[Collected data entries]

++++++

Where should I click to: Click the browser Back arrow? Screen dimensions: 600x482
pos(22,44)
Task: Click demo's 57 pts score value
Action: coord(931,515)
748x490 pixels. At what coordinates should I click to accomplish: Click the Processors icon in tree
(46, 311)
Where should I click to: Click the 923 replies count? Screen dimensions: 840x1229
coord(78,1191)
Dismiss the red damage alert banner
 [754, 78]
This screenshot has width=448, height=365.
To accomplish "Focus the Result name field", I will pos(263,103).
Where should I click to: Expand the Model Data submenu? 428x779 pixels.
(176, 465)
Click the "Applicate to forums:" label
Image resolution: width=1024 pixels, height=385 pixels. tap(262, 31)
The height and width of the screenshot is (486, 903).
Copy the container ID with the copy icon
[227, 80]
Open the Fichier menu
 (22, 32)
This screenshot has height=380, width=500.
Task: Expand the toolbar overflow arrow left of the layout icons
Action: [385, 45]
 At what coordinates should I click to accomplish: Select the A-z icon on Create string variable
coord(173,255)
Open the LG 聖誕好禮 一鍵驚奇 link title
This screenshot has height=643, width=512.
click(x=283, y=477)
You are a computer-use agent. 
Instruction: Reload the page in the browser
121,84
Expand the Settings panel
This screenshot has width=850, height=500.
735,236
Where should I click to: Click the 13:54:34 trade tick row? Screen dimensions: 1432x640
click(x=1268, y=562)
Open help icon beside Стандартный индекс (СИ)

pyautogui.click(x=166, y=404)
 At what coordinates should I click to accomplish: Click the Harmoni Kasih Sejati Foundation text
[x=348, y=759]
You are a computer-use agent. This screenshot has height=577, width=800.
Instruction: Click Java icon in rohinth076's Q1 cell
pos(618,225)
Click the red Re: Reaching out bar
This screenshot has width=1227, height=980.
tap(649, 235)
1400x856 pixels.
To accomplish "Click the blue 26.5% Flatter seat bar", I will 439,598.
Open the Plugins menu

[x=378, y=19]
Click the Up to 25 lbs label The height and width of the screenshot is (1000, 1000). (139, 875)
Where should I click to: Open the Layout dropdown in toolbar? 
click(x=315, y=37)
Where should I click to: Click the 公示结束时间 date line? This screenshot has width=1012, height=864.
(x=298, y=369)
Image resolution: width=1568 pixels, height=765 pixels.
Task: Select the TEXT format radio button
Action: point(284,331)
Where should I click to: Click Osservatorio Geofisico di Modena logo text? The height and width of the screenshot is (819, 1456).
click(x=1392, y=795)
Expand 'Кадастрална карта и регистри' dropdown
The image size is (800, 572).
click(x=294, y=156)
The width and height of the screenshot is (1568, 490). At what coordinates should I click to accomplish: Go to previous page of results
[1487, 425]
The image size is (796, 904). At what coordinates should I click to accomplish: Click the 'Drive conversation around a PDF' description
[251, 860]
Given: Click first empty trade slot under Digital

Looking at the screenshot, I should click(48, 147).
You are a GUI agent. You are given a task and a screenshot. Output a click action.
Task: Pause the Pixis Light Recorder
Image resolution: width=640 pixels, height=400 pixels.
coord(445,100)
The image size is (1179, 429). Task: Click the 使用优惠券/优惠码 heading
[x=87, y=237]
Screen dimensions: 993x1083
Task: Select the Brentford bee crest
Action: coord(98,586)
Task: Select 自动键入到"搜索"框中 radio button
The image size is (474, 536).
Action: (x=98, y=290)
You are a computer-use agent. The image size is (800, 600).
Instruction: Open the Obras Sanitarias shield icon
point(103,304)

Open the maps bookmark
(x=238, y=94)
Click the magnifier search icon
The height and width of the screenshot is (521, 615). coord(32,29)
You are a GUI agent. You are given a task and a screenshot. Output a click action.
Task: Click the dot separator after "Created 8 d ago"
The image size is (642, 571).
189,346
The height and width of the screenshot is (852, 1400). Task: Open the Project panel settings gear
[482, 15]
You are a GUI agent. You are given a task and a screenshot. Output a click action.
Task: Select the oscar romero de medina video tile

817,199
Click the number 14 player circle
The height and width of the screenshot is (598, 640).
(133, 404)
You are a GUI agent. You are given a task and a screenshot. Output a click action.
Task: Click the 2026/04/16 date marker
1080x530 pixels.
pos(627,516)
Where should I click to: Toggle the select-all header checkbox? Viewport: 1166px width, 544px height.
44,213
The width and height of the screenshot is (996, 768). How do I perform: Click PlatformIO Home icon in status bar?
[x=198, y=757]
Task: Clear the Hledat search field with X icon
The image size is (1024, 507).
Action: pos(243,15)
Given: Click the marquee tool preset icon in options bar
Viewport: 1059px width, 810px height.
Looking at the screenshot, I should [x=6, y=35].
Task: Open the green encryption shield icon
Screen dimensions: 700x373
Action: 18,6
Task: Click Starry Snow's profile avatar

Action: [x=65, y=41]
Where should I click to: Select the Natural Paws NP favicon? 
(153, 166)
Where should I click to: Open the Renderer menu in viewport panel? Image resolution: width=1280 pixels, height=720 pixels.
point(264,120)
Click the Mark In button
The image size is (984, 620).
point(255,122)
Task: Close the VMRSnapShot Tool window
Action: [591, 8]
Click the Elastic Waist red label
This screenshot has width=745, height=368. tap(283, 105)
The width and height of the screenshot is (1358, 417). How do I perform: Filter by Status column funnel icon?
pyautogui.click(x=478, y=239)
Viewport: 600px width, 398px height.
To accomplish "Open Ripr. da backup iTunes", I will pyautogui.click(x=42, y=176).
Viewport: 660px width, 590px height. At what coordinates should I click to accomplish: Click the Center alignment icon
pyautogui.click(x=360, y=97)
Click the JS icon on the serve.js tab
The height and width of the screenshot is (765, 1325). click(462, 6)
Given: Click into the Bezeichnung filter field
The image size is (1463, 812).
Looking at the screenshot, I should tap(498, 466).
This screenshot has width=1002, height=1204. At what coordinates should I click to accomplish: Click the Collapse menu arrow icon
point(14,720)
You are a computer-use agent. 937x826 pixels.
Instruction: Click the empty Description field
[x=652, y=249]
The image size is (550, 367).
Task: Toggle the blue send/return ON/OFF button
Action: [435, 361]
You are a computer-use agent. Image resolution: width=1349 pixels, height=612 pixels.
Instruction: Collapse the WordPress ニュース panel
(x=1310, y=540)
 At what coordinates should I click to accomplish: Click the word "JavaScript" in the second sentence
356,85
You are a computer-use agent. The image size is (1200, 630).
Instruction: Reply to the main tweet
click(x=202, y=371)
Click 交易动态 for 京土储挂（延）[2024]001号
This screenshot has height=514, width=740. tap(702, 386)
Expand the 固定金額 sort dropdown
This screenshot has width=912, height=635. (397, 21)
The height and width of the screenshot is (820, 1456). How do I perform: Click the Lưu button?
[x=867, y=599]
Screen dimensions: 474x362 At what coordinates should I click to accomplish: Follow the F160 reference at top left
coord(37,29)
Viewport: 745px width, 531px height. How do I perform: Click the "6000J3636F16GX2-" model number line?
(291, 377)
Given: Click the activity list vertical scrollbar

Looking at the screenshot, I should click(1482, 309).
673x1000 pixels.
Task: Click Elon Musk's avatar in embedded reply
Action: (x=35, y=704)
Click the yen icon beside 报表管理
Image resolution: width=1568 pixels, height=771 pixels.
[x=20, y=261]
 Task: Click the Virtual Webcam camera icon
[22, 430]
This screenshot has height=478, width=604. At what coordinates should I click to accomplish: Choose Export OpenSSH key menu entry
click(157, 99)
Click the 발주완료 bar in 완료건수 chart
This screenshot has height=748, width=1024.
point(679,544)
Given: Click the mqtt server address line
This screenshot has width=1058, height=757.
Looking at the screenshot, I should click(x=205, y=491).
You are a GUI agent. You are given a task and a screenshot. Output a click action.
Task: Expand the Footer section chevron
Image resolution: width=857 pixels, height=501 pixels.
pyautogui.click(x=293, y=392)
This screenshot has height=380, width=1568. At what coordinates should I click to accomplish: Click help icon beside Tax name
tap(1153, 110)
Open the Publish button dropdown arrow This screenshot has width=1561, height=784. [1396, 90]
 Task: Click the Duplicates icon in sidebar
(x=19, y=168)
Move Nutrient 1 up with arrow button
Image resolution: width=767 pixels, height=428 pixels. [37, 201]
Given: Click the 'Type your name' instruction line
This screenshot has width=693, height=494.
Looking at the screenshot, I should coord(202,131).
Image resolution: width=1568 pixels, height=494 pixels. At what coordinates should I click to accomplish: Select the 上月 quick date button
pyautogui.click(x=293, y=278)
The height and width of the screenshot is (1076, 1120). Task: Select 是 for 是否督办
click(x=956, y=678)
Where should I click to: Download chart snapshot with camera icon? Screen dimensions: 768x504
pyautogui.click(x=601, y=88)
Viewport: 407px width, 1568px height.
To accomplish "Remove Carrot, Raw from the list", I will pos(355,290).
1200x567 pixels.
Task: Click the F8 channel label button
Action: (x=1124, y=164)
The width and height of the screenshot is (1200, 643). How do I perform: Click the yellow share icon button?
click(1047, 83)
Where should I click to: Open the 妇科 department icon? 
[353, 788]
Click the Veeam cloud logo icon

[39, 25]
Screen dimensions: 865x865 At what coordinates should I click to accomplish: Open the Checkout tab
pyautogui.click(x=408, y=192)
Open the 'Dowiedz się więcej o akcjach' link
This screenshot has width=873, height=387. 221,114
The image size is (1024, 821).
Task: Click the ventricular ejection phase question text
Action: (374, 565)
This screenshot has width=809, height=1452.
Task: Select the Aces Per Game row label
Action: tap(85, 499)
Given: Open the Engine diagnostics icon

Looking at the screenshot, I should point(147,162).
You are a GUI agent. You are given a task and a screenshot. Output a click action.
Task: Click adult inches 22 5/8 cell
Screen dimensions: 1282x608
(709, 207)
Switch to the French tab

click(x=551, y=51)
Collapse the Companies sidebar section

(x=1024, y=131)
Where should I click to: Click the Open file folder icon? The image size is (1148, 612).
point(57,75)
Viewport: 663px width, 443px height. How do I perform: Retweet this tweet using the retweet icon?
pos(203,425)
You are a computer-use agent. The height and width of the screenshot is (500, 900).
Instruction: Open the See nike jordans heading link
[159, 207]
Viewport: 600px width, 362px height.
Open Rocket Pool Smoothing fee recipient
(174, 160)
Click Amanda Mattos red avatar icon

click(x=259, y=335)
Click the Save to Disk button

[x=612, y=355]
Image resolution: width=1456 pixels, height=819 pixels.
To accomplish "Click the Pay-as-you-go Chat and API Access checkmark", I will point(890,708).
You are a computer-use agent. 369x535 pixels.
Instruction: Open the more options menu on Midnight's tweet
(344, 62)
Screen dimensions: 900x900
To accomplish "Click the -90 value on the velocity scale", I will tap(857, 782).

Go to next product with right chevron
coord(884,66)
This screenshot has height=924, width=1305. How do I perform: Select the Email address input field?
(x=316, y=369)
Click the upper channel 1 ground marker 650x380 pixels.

++++++

▸ **What to produce**
Report each line of the data in which "marker" occurs.

▸ **Result for this task**
Task: Click the 2026/04/16 date marker
Click the upper channel 1 ground marker 650x380 pixels.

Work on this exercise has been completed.